This week, America’s prestigious Wall Street Journal posted a debate entitled “Should the World Increase Its Reliance on Nuclear Energy”. The principles in the debate are Mark Lynas, at Oxford’s School of Geography and the Environment, and Peter Bradford, adjunct professor at Vermont’s Law School and former NRC commissioner. Lynas took the “Yes” position and Bradford the “No”. While Lynas was careful to present his views logically and rationally, Bradford resorted to trite, worn-out, largely-rhetorical antinuclear arguments that tainted the debate itself, and even resorted to outright fabrication.
Bradford argued that nuclear energy is too dangerous to be considered by incorporating three powerful persuasive tools used incessantly by those of the antinuclear persuasion – fear, uncertainty and doubt. His initial statement, “The full impact on people’s health from last year’s disaster at the Fukushima nuclear plant in Japan won’t be known for years, if ever,” drips with his belief that we do not know the negative health effects of low level radiation exposure. The foundation of this belief is an exercise in twisted logic – he considers all radiation to be a potent carcinogen, thus it must be dangerous at all doses. He can’t bring himself to accept that the relative risk of low level exposure is just as miniscule as the exposures themselves, if they are risky at all. He steeps this belief in a clear act of certainty; he is certain that all levels of radiation exposure are carcinogenic and that the negative health effects of radiation will eventually be proven. He in essence guarantees it! This is the same vacuous, non-substantial rhetoric that has been used by all hardened antinuclear proponents for more than three decades.

▬▬▬▬▬▬▬▬▬▬

**WORK REQUEST 1:** Could you print the stretch of the commentary on the nuclear energy debate from "This week, America’s" through "to outright fabrication."?
**WORK REQUEST 2:**
Does each of these statements agree with the commentary on the nuclear energy debate? Answer yes or no for each, and quote the deciding words of the commentary exactly.
(a) Mark Lynas took the "No" position in the debate.
(b) Peter Bradford is a former NRC commissioner.
(c) The three persuasive tools Bradford used were fear, uncertainty and doubt.
**WORK REQUEST 3:** How would you continue the commentary on the nuclear energy debate with the next part, starting after its final sentence?

▬▬▬▬▬▬▬▬▬▬

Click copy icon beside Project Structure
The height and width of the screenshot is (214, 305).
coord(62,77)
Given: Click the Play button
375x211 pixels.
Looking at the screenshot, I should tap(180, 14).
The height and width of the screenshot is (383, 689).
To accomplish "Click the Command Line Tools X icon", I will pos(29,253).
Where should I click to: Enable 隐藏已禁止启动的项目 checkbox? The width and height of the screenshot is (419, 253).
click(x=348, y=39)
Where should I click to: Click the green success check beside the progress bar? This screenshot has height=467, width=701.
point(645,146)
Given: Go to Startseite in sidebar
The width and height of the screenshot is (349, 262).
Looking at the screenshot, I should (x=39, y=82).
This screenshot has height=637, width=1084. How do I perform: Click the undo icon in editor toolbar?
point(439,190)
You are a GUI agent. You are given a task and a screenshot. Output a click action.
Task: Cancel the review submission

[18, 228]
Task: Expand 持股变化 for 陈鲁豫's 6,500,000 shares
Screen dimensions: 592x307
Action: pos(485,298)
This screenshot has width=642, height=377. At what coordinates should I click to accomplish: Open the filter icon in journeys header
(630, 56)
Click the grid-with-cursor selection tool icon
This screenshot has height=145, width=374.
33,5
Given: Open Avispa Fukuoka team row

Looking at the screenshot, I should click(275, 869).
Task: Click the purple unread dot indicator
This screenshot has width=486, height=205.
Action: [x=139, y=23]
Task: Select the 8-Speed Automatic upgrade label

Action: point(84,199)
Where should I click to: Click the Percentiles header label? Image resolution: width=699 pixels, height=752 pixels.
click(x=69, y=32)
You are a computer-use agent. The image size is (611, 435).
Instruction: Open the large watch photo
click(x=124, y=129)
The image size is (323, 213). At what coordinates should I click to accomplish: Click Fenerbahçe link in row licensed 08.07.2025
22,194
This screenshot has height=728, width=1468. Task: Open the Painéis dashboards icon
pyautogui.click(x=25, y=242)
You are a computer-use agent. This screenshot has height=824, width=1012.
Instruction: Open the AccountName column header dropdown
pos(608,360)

▬▬▬▬▬▬▬▬▬▬

**EXERCISE RESULT 1:**
This week, America’s prestigious Wall Street Journal posted a debate entitled “Should the World Increase Its Reliance on Nuclear Energy”. The principles in the debate are Mark Lynas, at Oxford’s School of Geography and the Environment, and Peter Bradford, adjunct professor at Vermont’s Law School and former NRC commissioner. Lynas took the “Yes” position and Bradford the “No”. While Lynas was careful to present his views logically and rationally, Bradford resorted to trite, worn-out, largely-rhetorical antinuclear arguments that tainted the debate itself, and even resorted to outright fabrication.

**EXERCISE RESULT 2:**
(a) No: "Lynas took the “Yes” position and Bradford the “No”"
(b) Yes: "former NRC commissioner"
(c) Yes: "fear, uncertainty and doubt"

**EXERCISE RESULT 3:**
A second slanted statement follows suit, “Thousands of Japanese may not return to their contaminated hometowns for many years, if ever”, once again using the uncertainty and doubt motif as his definitive tool. We should keep in mind that the Japanese government has adopted the most restrictive contamination standards in the world, generally ten times less than any other nation and based entirely on their attempt to soothe the wide-spread fear of radiation that has swept Japan. If any other national standard would be used for repopulation of the evacuated Japanese communities, tens of thousands would already be safely back in their homes. Using realistic, non-politically motivated standards and a concerted decontamination effort in the more-contaminated areas, everyone outside of Futaba and Okuma Towns (adjacent to Fukushima Daiichi) would be home in no more than ten years. But, Bradford neglects to point these things out. He assumes the worst for purely persuasive purposes on a world’s audience that is largely naïve of what is really happening in Japan.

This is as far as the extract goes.